### WORK TO BE COMPLETED
Each line of the listing where "computer" appears should be reported.

### RECORDED INFORMATION
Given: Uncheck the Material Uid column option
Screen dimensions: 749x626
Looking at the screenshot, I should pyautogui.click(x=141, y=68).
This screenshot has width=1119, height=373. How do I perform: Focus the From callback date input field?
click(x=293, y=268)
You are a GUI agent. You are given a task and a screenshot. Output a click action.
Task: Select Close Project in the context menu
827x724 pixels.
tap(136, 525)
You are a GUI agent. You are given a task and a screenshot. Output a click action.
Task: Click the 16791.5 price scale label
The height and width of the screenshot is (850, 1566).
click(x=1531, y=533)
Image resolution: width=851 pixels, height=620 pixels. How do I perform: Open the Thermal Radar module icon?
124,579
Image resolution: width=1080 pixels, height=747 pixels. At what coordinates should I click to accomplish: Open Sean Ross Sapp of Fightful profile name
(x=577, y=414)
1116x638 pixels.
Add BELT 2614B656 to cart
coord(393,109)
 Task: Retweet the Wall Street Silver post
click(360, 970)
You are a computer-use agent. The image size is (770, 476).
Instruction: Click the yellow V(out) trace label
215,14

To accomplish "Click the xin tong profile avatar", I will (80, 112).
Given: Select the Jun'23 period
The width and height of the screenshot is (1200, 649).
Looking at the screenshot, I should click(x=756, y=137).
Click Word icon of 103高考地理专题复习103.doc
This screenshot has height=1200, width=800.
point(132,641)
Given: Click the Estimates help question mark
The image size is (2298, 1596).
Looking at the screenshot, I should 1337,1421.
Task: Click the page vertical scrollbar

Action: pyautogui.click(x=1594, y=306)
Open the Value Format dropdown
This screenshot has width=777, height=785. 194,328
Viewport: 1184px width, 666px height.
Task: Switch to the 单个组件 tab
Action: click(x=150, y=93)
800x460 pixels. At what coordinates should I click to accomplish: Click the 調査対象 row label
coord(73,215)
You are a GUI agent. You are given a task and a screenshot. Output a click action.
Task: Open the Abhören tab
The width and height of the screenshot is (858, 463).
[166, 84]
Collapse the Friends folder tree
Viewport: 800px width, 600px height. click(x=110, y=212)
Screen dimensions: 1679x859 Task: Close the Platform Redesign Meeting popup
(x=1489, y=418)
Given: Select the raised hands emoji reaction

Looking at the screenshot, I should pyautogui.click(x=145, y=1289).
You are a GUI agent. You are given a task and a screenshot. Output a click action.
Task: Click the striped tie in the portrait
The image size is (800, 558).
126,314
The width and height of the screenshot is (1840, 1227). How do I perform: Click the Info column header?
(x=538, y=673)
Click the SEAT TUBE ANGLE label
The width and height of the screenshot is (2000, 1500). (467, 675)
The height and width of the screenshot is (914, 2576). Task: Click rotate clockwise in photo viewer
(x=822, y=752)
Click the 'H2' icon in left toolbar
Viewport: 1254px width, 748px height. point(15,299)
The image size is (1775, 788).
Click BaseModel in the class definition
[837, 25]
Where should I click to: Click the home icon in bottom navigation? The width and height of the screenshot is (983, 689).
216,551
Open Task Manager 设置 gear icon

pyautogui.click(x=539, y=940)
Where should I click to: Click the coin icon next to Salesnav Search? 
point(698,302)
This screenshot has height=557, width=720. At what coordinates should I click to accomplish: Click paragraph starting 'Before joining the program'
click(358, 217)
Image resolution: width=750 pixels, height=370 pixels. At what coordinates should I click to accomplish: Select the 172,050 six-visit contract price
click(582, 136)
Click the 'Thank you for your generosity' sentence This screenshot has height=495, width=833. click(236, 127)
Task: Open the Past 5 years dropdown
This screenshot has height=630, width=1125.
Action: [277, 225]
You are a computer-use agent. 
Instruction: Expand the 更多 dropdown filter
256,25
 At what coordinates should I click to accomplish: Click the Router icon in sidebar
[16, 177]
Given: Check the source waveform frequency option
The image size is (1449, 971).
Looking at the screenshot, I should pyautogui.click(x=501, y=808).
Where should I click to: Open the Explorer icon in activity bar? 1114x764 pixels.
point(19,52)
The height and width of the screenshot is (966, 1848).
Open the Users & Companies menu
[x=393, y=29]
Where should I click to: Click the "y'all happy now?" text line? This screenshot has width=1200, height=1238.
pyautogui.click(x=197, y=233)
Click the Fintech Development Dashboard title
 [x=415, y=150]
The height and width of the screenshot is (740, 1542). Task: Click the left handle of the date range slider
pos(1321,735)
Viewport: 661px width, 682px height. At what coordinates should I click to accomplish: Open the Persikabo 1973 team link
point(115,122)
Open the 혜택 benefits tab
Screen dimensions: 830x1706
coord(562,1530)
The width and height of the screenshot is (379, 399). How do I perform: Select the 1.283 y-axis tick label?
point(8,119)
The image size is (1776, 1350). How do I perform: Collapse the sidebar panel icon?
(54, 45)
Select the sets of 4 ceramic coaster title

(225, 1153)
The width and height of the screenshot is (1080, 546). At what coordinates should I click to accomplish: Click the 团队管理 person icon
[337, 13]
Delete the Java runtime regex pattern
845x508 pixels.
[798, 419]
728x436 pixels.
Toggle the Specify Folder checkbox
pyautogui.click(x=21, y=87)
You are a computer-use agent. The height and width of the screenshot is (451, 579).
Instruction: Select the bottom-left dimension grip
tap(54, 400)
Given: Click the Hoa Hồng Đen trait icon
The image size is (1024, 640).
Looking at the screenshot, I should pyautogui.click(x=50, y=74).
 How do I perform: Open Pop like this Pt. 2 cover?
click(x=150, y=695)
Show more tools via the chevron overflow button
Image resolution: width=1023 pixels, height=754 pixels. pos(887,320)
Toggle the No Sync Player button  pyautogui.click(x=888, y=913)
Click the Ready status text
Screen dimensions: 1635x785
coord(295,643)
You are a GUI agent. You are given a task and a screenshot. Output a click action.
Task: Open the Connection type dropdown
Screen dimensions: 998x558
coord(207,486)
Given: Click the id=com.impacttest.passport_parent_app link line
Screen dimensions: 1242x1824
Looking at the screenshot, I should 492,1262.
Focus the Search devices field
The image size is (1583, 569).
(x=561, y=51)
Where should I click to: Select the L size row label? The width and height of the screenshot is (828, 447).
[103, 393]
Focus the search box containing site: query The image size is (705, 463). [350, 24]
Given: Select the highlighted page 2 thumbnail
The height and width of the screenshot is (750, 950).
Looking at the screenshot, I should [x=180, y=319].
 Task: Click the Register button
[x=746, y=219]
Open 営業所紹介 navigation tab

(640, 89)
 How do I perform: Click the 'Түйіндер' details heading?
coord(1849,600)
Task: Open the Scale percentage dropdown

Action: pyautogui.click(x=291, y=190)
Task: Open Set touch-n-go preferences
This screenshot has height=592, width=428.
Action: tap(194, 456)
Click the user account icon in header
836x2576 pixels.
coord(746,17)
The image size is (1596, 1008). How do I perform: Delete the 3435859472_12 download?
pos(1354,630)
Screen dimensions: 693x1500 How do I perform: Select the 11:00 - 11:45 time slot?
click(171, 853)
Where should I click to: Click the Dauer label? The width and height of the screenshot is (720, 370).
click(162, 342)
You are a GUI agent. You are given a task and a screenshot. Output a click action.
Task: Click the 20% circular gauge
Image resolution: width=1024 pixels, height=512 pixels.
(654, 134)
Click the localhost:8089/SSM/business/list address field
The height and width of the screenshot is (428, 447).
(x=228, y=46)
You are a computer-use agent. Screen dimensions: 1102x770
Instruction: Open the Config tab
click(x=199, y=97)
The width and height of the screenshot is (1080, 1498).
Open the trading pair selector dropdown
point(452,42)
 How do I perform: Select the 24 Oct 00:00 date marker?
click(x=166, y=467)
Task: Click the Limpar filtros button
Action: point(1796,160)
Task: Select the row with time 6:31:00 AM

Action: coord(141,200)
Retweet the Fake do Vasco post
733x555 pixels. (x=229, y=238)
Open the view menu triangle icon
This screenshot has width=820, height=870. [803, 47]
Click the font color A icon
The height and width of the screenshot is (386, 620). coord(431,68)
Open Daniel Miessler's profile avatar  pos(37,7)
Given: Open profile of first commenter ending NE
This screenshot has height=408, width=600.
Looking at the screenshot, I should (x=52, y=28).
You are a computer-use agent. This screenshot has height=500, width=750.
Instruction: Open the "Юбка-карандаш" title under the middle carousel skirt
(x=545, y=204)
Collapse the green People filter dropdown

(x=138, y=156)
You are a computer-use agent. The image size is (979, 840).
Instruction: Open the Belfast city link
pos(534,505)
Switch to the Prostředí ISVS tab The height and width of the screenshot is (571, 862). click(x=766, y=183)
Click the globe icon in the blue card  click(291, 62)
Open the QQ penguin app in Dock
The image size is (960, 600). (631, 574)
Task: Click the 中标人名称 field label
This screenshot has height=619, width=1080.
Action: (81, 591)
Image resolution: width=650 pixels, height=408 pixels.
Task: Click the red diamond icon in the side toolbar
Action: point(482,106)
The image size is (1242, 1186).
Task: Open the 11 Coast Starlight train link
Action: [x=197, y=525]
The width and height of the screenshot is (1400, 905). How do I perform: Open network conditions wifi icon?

### OUTPUT OF THE TASK
You are a computer-use agent. The image size is (770, 476).
You are a computer-use agent. 
You are a computer-use agent. The height and width of the screenshot is (451, 579).
You are a computer-use agent. Screen dimensions: 1102x770
You are a computer-use agent. This screenshot has height=500, width=750.
You are a computer-use agent. The image size is (979, 840).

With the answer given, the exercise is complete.